Collected data
* * * *

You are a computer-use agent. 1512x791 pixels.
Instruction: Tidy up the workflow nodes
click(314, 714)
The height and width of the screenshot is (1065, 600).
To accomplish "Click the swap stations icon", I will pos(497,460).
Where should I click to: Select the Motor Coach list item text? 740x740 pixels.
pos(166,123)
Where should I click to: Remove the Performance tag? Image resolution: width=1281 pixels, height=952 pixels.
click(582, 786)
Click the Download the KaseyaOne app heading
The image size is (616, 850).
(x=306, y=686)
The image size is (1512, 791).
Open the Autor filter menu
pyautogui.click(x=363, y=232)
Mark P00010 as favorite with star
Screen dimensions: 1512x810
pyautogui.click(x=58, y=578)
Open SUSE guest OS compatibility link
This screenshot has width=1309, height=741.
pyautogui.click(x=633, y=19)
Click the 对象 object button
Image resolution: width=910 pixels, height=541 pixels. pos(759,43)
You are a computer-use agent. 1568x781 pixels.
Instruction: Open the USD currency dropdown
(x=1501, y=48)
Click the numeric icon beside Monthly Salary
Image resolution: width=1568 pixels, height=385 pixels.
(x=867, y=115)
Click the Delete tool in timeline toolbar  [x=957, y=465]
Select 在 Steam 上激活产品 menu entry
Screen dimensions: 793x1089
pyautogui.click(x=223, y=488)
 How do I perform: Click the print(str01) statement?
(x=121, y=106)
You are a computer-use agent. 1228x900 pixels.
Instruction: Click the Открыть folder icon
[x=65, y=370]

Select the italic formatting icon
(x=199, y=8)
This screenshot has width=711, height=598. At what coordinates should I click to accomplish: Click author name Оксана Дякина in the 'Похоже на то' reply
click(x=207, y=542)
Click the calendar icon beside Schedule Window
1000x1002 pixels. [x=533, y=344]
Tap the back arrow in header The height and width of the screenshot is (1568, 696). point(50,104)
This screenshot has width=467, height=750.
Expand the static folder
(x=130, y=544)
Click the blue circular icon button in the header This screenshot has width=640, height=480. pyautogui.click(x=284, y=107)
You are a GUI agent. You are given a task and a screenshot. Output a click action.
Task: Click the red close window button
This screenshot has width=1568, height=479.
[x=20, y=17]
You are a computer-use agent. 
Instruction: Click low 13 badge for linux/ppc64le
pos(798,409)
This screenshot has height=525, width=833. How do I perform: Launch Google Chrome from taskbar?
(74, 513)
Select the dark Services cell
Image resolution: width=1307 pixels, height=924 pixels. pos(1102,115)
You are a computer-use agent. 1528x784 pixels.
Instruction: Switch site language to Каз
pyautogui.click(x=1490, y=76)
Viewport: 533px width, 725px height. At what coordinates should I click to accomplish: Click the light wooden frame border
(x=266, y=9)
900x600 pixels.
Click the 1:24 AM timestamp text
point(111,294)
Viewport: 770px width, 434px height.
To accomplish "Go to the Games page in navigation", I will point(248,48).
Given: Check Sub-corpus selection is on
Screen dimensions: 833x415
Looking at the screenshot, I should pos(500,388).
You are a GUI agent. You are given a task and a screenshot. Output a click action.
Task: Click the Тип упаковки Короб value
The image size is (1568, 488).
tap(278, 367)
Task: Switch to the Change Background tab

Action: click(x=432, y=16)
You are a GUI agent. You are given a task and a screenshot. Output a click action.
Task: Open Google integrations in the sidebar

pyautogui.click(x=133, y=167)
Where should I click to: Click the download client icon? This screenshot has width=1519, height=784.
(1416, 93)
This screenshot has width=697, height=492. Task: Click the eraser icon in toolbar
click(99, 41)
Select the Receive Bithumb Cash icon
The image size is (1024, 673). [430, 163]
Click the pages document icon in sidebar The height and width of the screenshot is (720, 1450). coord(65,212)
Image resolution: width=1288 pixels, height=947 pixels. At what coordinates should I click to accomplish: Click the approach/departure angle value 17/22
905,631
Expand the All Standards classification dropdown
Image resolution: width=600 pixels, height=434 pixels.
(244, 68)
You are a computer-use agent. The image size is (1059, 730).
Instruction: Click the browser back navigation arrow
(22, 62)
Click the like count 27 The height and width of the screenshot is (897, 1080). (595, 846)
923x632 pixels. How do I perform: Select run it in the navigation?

* * * *

Goal of the exercise:
Copy the lines that hold the word "will". Take them from the records above.

Solved exercise:
To accomplish "Click the swap stations icon", I will pos(497,460).
To accomplish "Go to the Games page in navigation", I will point(248,48).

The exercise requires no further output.